Seems like a lot of “novice” or non web dev folk are into ssg for some reason? I’ve seen comments about how it’s easier than Wordpress etc. find that interesting because having to use git or cli I would think intimidates most “non tech” people
Hey Brad I recently learned html css and javascript from your amazing courses and I want to create e-commerce websites as a freelancer. I'm confused as to what back-end language I should learn. I'm in Pakistan so php and laravel is much more prevalent but I personally want to learn nodejs with express for building e-commerce websites. Tell me , should I stick with nodejs or learn php instead if that is more in demand in my country and what would you prefer personally ?

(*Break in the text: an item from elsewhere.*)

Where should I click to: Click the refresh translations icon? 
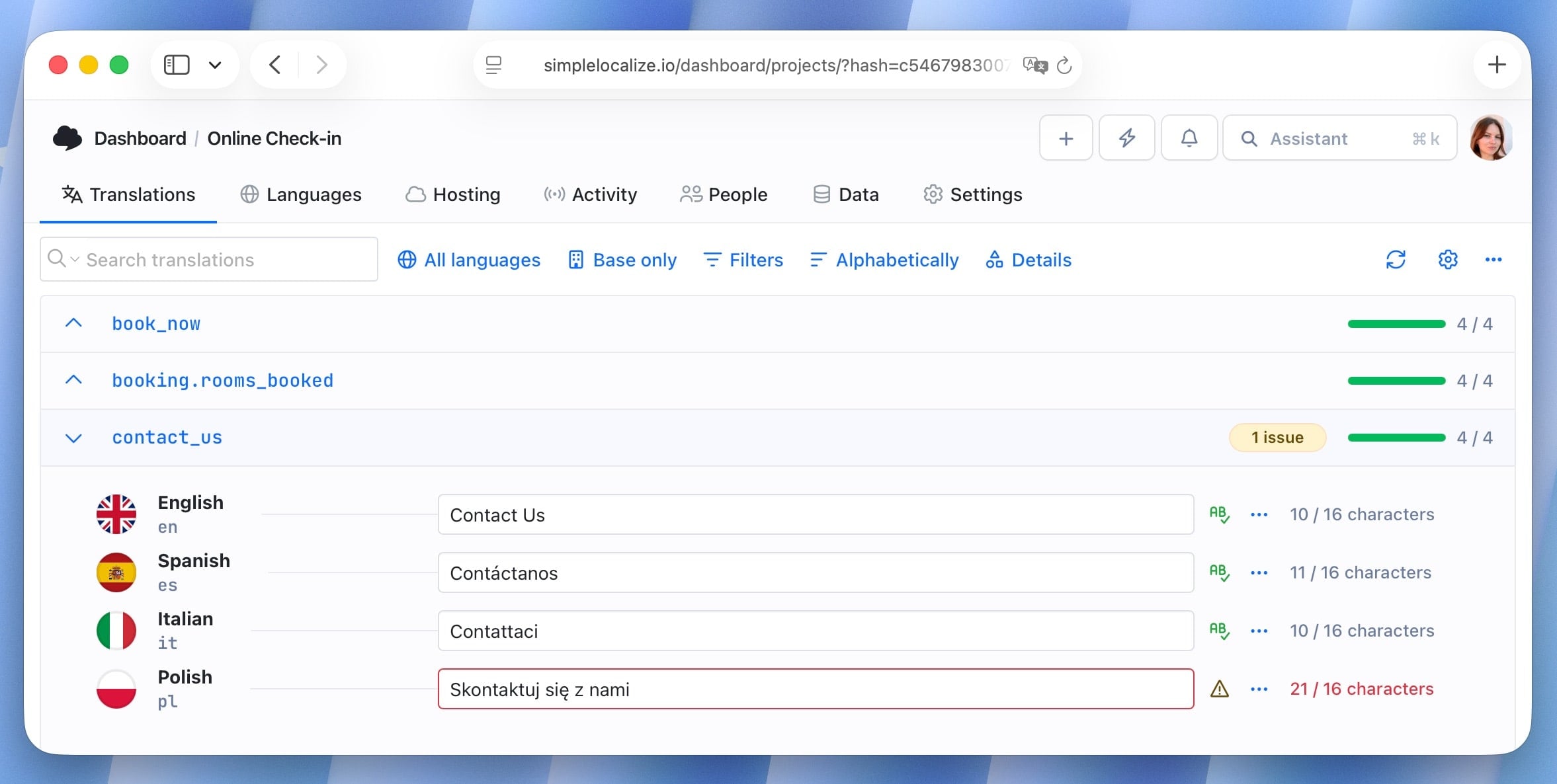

I think you should go with what is popular within your area or country if you want to get a job. However, as a freelance developer, you can choose nodejs and express if you really want to use them.
PHP is popular everywhere, it might not look like it on youtube, but most of the sites run on WP anyways. If you're building an e-commerce website, as a freelancer especially, you shouldn't be making e-commerce websites from scratch. I was in the same dilemma when first creating an e-commerce website. Before making a decision, take a look at WP and woocommerce or Shopify. It will be much easier to create a site there, and it will be much easier for your client to add products and change small things that would take hundreds if not thousands of lines of code for you to write. If you want to learn, give PHP a shot, if you know JS already then switching to node will be extremely easy. This is just my 2 cents.
Don't build e-commerce from scratch as a freelancer especially as a beginner. It is not worth it unless you are Amazon or any other big e-commerce companies. Use Shopify or similar services.
Ouch. Looking at the code behind jamesqquick.com, for a simple static site it sure looks like Gatsby has a big ratio of code to content. And a lot of Javascript. For me, that is a definite negative.
Your explanation would have been much more effective if you'd started out explaining the difference between static and dynamic sites and their performance, since so much of what you talk about in the first 5 minutes involves that difference. Why wait until 1/3 of the way through the video to explain a key concept that you'd already been referencing? Same idea with CDNs...you reference CDNs several times in the beginning of the video, but you don't explain why serving static files from a CDN is superior until almost 6 minutes in. This is the opposite of how a lesson should be -- you should be starting with the fundamental information first and then building off that.
Sir build a e-commerce website fully functional cart payment gateway and order tracking all component and order dashboard all function plz sir build this topic website build sir
What is video about? Blogs? How about business applications which are 99% real time data based ....when he says firebase he just shifts the concern . Thus guy has definitely never written anything for real businesses like air traffic controller, fraud prevention, hospital billing etc....
Well guess what, you mention FedEx requirements that could not be met with jam stack. What is jam stack anyway beyond jekyll that has been around forever? What's the point if creating yet another buzzword to feed recruiters who are already clueless?